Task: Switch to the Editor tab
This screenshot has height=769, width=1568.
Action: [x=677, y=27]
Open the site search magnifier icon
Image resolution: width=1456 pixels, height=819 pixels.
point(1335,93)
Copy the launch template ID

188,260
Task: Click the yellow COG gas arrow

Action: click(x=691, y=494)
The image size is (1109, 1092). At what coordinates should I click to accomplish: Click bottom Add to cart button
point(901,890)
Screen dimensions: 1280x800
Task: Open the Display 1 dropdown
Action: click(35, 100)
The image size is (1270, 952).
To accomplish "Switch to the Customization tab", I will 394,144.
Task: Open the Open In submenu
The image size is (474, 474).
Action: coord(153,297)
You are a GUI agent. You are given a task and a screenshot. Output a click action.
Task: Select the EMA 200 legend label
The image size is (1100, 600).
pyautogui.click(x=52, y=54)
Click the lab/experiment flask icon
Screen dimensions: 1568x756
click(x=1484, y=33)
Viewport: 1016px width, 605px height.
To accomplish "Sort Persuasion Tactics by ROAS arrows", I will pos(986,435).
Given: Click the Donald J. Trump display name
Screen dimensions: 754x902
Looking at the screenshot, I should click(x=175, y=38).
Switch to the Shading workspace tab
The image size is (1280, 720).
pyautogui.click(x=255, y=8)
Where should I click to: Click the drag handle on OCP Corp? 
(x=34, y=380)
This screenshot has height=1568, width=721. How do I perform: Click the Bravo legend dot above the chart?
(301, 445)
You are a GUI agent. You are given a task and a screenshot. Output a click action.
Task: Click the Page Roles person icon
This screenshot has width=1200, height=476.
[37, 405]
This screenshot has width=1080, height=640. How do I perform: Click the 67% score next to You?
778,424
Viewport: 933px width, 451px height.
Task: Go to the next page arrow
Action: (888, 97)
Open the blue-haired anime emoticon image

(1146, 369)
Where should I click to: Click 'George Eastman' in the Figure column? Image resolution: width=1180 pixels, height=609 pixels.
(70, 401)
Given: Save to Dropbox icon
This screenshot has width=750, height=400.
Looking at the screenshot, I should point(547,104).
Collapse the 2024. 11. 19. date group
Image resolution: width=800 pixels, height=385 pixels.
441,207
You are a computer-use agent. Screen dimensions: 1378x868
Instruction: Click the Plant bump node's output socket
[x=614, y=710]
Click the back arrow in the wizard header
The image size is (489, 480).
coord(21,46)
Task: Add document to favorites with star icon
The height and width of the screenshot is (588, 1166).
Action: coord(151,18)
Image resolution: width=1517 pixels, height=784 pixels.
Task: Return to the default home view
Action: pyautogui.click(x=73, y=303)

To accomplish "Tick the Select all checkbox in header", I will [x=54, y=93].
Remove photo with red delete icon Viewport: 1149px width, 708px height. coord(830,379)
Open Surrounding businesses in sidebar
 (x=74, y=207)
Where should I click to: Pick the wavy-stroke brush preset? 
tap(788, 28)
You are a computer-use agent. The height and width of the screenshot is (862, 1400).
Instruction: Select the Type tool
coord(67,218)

• _PROBLEM DESCRIPTION_:
Duplicate the lines above, starting at the line containing "Copy the launch template ID" and ending at the line containing "pyautogui.click(x=255, y=8)".

• _WRITTEN ANSWER_:
Copy the launch template ID

188,260
Task: Click the yellow COG gas arrow

Action: click(x=691, y=494)
The image size is (1109, 1092). At what coordinates should I click to accomplish: Click bottom Add to cart button
point(901,890)
Screen dimensions: 1280x800
Task: Open the Display 1 dropdown
Action: click(35, 100)
The image size is (1270, 952).
To accomplish "Switch to the Customization tab", I will 394,144.
Task: Open the Open In submenu
The image size is (474, 474).
Action: coord(153,297)
You are a GUI agent. You are given a task and a screenshot. Output a click action.
Task: Select the EMA 200 legend label
The image size is (1100, 600).
pyautogui.click(x=52, y=54)
Click the lab/experiment flask icon
Screen dimensions: 1568x756
click(x=1484, y=33)
Viewport: 1016px width, 605px height.
To accomplish "Sort Persuasion Tactics by ROAS arrows", I will pos(986,435).
Given: Click the Donald J. Trump display name
Screen dimensions: 754x902
Looking at the screenshot, I should click(x=175, y=38).
Switch to the Shading workspace tab
The image size is (1280, 720).
pyautogui.click(x=255, y=8)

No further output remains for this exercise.